The drinks list will include the original site’s beloved Irish Coffee, Guinness and cocktails including Lost in Translation, Daily Rind and First & Formosa.

Lost in Translation combines Lost Irish whiskey, Toki whisky, Midori, matcha, egg white and lemon. Meanwhile, the Daily Rind blends cantaloupe melon-infused Fords Gin, vermouth, Manzanilla Sherry, verjus blanc and black pepper.

The food menu will focus on Irish pub food, incorporating Texas meats, cheeses, and produce from purveyors including New World Bakery, Hill Country Dairies, and Hardies.

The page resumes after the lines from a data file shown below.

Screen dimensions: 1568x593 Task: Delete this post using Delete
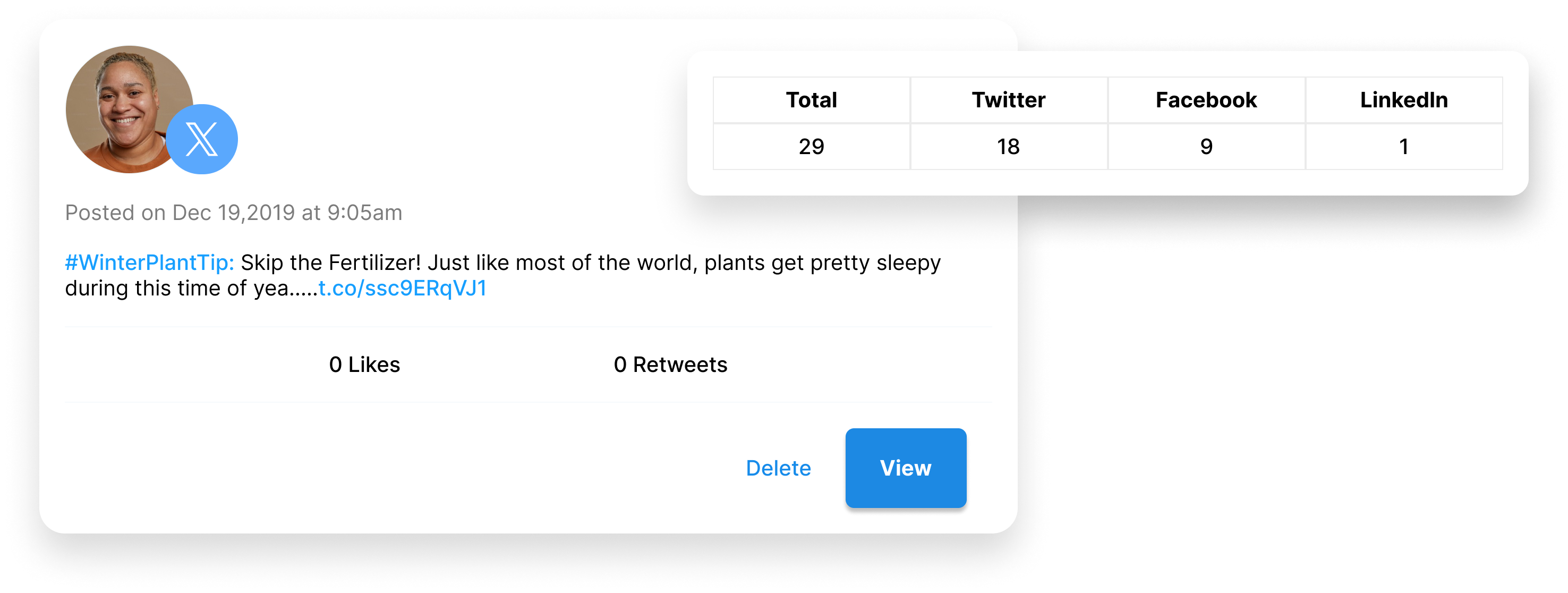(x=778, y=468)
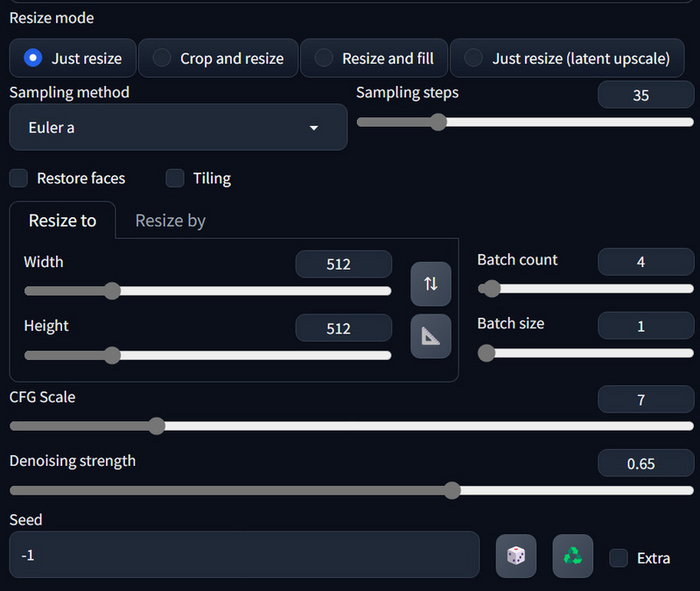
Task: Choose Just resize (latent upscale) mode
Action: (x=567, y=58)
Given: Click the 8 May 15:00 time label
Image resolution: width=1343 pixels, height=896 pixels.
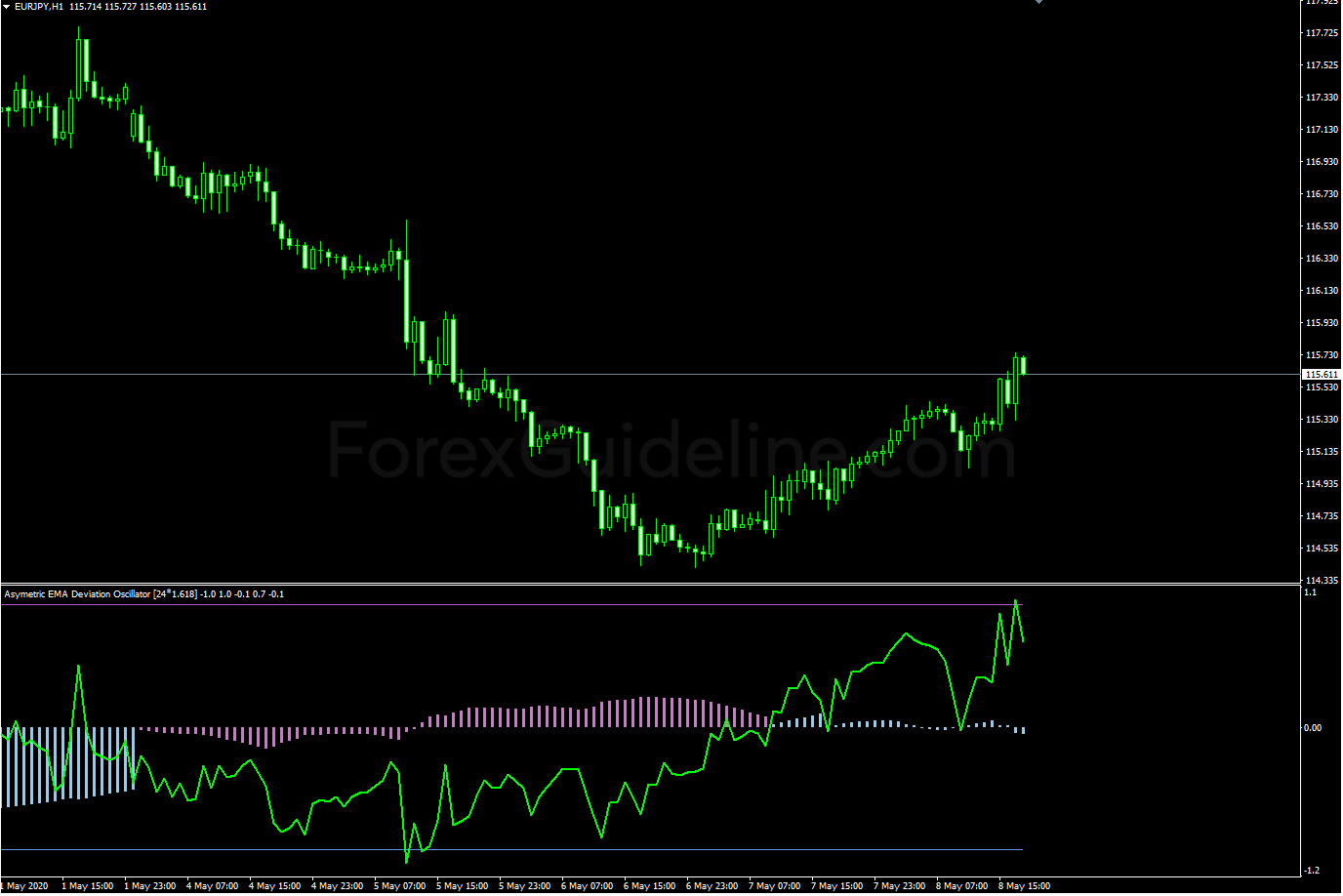Looking at the screenshot, I should [1025, 886].
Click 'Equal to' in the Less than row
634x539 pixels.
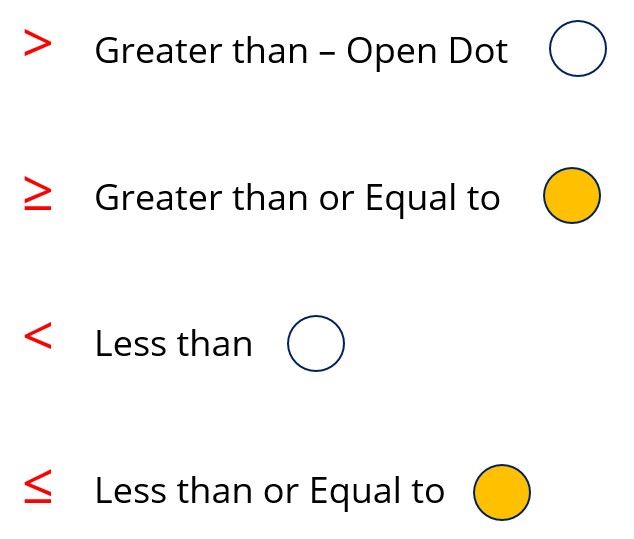tap(377, 491)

The bar will be adjacent to the all-day Neighbourhood Café, a 50-seat site that marks the first expansion outside of Belfast for the brunch venue.

The centrepiece of Dead Rabbit Austin is the music-focused ‘That’s Deadly’ programme, led by music director Liam Craig, alongside general manager Mark Yawn. The team will bring together modern Irish music playlists and performances from Irish artists, as well as comedians and storytellers.

‘Rewrite the standard for pubs’

“Our lofty, but attainable, mission with The Dead Rabbit is to rewrite the standard for pubs internationally, reframing Irish culture and banishing stereotypes along the way,” said McGarry.

“Austin is a city known for its vibrant social and music scene. One could draw parallels between the warm and boisterous Texas hospitality and traditional Irish pub culture, which values the oft-forgotten ‘third place’ mentality, that weaves together a rich social fabric into a welcoming space that’s greater than the sum of its parts.”

The Dead Rabbit Austin will be open daily from 11am to 2am.

The New York venue was among one of the first bars to receive a pin in The Pinnacle Guide in 2024, a Michelin-style system for bars globally.

In 2022, The Dead Rabbit’s co-founder, Sean Muldoon, departed the acclaimed New York bar to open a new Irish-themed venue in South Carolina, US.

Muldoon revealed in an Instagram post last month that Hazel and Apple’s opening in the last quarter of 2023 had been delayed by “unforeseen roadblocks”. He said the original design of the bar was “overly ambitious and presented numerous architectural challenges”, with the need for new permits to be filed before construction begins.